Bush’s Democracy Agenda in the Middle East has ended in a foreign policy disaster. The U.S. military now expects to stay paralyzed in the Iraqi palm groves and deserts for a ‘few more years‘.
Since Bush started the democracy project propagated by Likudnik Natan Sharansky and others, the only two successful cases in Palestine and Iraq have turned against U.S. interests.
The project has therefore been aborted. As Michael Hirsh in Newsweek remarks:
[I]in the space of a year, the Bush team seems to
have gone from condemning the decades-old U.S. policy of backing the
Arab regimes to championing precisely that course.
Indeed Secretary of State Rice said only a year ago:
What you had in the Middle East before was American policies — bipartisan, by the way, it had been pursued by Democratic Presidents and by Republican Presidents — that engaged in so-called Middle East exceptionalism [i.e. incompatibility of Arabs and Democracy] and was pursuing stability at the expense of democracy, and it turned out, […] was getting neither.
Asked about the recent $33 billion weapon deal with Middle East dictatorships, Rice says now:
SECRETARY RICE: Well, first, let me just say that
these are our longstanding and close friends and allies. These are
strategic relationships that go back decades.
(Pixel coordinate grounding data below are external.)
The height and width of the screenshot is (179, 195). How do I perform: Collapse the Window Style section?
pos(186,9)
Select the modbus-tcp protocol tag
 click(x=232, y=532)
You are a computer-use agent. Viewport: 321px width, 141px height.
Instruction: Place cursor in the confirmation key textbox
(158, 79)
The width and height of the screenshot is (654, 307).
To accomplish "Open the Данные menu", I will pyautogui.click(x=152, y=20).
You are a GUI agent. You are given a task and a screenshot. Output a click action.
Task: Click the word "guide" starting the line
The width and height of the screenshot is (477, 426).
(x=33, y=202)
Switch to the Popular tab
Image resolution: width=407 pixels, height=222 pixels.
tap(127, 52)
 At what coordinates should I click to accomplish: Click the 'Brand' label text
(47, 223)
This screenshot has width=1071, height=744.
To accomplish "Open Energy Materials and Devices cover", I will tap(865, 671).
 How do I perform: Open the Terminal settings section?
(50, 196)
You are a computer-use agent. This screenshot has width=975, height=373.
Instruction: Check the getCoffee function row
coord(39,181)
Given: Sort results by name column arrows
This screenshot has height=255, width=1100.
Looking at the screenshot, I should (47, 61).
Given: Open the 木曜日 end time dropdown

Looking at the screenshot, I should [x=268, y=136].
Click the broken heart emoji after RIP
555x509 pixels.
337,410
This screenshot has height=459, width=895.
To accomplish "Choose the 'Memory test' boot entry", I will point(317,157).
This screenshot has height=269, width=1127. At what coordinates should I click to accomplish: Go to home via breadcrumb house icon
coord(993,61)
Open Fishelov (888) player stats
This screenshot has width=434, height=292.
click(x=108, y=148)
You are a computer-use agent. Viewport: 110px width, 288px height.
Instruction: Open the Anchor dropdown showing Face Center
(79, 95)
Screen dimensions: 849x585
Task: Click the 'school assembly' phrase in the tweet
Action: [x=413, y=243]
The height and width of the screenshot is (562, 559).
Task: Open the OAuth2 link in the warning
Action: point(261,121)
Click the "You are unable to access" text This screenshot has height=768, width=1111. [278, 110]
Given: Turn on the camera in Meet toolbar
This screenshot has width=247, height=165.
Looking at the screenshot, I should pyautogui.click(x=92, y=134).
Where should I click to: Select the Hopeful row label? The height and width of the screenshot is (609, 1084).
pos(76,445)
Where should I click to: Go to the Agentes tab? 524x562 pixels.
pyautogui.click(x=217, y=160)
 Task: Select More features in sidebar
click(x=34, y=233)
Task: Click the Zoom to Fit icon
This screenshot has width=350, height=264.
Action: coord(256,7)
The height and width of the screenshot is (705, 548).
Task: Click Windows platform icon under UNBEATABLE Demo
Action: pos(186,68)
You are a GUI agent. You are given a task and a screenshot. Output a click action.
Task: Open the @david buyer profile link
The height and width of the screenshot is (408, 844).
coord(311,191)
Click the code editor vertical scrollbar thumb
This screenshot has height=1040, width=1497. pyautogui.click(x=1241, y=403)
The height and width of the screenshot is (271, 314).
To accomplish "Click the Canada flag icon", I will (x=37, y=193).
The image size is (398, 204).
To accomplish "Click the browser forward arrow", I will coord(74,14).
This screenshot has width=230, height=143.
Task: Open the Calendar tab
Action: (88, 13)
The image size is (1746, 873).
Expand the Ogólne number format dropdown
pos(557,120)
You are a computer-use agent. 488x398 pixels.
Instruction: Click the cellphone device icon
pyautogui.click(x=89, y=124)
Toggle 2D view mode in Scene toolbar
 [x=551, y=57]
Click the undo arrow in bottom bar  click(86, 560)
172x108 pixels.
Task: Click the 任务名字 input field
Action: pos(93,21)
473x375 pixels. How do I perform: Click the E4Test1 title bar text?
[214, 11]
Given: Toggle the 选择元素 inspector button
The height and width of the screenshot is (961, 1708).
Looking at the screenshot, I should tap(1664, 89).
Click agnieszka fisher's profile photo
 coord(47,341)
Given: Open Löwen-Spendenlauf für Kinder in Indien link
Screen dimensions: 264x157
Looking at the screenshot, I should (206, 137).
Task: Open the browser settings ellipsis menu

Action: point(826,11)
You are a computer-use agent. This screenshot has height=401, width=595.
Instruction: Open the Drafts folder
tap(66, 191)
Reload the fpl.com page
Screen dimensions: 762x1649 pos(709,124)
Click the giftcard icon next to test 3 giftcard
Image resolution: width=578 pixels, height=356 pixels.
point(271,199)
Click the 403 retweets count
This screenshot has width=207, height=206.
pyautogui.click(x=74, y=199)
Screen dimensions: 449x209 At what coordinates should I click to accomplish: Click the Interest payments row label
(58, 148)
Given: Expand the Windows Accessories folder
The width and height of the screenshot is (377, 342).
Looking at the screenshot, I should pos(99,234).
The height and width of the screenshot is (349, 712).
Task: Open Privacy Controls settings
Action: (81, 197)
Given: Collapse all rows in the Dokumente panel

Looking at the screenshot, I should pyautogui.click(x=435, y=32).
And we are really determined to signal our commitment and to provide for the security of our allies to the degree that they need initiatives from the United States to do that.And there isn’t an issue of quid pro quo. We have the same goals in this region concerning security and stability for the region.
As the democracy policy collapsed, there were two possible ways to go.
One route would have included the rapprochement with Iran I speculated about. Such a move would have been followed by a confrontation with the Wahhabi salafist philosophy (and money) that is coming out of the Saudi Kingdom and is feeding the various al-Qaida franchises.
But that step would have been radical and Bush’s presidency has little time and energy left.
So instead, the Bush administration did fall back onto the default route of U.S. foreign policy and the tool-box of the cold war: arm the allies and contain the (perceived) enemies (Iran and Syria and, tacitly backing them, Russia and China.)
In her academic career Rice specialized on the Soviet Union. Secretary of Defense Gates, now her political companion, has a doctorate in Russian and Soviet history and his career at the CIA evolved during the cold war.
Maybe they were just overwhelmed by complexity of the situation they created and had to reset it back into their personal default-mode of thinking.
As the cold war model now likely determines the new strategy, there will have to be another major correction.
The only practical result of the democracy strategy that survived so far is the Maliki government and the parliament in Baghdad.
Maliki didn’t turn to be the willing puppet the U.S. hoped for. He and his party are also allies of the new ‘enemy’ Iran. As long as Maliki is in place, Iran can not be successfully contained.
The usual cold war instrument to get rid of some inconveniently unruly ‘ally’ is a coup.
Indeed, despite all the al-Qaida talk, the U.S. military in Iraq sees the shiite militia in Iraq as the main threat. The efforts to build up a tribal Sunni force is likely part of an attempt to challenge Maliki’s role.
The Iraqi parliament is now in recess until September and its members are on vacation. There is quite a chance that they will not need to come back to Baghdad at all.
Even with a coup and the installment of some new puppets, the cold-war approach is unlikely to reduce the complexity of the overall situation. The released ghosts will not silently slip back into the bottle. But that doesn’t mean the U.S. won’t try to push them.